WHAT IS NEEDED: Return all lines in the data where the string "agent" can be found.

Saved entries
********************
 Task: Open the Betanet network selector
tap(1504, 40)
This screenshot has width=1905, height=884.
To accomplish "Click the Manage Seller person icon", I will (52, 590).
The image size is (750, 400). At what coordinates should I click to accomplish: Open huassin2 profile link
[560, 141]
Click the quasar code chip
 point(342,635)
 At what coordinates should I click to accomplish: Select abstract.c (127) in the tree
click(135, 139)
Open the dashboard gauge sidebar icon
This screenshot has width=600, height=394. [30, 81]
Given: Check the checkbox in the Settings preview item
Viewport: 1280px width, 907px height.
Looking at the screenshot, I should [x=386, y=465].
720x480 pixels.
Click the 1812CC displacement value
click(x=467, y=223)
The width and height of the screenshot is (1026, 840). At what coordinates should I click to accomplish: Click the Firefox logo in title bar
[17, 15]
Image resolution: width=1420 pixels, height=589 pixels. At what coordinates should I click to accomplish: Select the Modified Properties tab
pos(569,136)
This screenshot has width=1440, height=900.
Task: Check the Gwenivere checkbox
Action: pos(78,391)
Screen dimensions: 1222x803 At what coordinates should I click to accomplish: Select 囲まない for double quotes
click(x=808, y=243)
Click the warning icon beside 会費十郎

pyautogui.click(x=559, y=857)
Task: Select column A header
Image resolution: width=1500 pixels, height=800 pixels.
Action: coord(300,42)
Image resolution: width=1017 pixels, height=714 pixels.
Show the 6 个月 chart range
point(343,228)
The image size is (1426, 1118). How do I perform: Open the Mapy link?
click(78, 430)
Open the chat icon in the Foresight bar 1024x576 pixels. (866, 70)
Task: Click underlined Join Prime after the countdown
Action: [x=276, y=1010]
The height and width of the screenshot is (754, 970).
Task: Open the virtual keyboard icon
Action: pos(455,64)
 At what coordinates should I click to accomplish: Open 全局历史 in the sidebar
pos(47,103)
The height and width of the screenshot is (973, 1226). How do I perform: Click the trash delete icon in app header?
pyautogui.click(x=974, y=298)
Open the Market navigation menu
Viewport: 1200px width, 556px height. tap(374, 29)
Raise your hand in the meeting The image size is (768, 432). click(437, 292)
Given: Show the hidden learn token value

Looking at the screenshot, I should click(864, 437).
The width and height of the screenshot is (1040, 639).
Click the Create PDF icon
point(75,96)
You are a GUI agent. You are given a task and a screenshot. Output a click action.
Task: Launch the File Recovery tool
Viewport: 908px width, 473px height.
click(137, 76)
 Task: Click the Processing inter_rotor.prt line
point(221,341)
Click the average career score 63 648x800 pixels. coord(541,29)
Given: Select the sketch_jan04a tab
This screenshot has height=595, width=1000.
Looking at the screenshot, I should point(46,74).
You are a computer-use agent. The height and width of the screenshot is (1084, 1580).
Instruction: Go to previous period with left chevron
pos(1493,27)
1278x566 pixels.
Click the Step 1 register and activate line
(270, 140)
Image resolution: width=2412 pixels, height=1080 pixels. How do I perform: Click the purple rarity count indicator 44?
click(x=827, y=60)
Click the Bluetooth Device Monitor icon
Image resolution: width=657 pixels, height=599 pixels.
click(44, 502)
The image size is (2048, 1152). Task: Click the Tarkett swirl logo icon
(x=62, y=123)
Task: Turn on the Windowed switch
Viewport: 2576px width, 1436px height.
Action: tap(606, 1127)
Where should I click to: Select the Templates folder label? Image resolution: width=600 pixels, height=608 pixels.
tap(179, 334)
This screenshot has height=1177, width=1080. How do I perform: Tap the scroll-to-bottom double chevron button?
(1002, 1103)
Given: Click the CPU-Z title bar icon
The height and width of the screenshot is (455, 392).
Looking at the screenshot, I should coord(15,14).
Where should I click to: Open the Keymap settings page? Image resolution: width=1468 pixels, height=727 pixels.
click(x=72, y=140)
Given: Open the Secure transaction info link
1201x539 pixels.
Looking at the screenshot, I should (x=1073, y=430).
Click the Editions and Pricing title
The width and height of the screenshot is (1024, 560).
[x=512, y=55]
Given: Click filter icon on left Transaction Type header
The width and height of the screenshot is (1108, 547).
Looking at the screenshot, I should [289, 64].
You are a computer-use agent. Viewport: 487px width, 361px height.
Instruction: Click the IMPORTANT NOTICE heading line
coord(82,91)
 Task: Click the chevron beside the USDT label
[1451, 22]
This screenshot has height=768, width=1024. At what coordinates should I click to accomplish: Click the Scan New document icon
********************
ANSWER BOX:
You are a GUI agent. You are given a task and a screenshot. Output a click action.
You are a computer-use agent. The height and width of the screenshot is (1084, 1580).
You are a computer-use agent. Viewport: 487px width, 361px height.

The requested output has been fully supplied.